Please show all lines of the records that include "hàng".

◇ ◇ ◇ ◇ ◇ ◇ ◇

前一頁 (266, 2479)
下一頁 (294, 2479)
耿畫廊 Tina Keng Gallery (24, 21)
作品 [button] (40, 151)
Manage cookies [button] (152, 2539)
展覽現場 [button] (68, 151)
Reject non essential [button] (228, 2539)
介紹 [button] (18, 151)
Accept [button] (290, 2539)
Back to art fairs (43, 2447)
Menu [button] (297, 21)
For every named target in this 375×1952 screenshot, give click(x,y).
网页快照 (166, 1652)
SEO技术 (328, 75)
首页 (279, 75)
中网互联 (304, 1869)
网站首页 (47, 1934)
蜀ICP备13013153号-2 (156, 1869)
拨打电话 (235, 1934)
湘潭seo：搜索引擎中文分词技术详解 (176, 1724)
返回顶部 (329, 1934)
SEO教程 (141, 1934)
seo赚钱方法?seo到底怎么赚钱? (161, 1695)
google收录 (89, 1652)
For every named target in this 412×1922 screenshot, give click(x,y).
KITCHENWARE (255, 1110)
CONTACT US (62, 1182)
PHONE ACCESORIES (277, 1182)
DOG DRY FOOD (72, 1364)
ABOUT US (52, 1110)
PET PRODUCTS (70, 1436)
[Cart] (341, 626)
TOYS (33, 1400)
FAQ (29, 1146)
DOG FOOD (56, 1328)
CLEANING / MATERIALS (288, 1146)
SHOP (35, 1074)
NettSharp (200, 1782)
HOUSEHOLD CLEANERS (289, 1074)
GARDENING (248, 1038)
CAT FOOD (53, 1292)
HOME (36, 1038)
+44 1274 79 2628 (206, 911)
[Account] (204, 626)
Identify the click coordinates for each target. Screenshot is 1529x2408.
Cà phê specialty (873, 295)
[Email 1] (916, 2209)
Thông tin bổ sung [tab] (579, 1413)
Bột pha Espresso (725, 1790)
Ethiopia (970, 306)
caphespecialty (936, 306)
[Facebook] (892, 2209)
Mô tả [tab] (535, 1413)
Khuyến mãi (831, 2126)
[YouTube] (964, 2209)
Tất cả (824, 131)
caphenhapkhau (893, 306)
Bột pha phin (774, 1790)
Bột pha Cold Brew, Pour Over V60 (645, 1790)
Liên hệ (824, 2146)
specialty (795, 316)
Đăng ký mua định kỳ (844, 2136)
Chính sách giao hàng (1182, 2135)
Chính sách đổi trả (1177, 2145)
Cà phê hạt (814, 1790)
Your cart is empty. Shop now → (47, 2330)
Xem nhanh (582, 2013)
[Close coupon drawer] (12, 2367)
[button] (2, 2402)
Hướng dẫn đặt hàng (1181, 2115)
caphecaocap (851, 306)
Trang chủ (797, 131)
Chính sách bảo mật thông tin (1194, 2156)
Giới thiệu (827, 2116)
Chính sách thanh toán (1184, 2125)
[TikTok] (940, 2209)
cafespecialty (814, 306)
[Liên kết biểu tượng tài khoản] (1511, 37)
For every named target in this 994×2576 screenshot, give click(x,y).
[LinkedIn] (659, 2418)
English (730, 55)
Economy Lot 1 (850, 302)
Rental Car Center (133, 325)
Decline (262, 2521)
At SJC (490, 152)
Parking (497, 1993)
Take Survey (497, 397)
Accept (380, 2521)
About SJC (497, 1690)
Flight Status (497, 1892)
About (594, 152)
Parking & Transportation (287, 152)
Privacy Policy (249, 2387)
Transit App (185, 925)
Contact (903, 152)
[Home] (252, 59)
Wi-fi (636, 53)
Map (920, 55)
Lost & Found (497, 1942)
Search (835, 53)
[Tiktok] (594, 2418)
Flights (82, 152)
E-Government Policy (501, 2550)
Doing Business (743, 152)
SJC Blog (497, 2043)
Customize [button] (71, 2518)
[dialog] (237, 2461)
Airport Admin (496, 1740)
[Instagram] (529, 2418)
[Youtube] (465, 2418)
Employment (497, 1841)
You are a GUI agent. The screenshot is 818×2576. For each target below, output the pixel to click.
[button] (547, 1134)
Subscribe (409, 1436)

◇ ◇ ◇ ◇ ◇ ◇ ◇

=== Exercise response ===
Chính sách giao hàng (1182, 2135)
Hướng dẫn đặt hàng (1181, 2115)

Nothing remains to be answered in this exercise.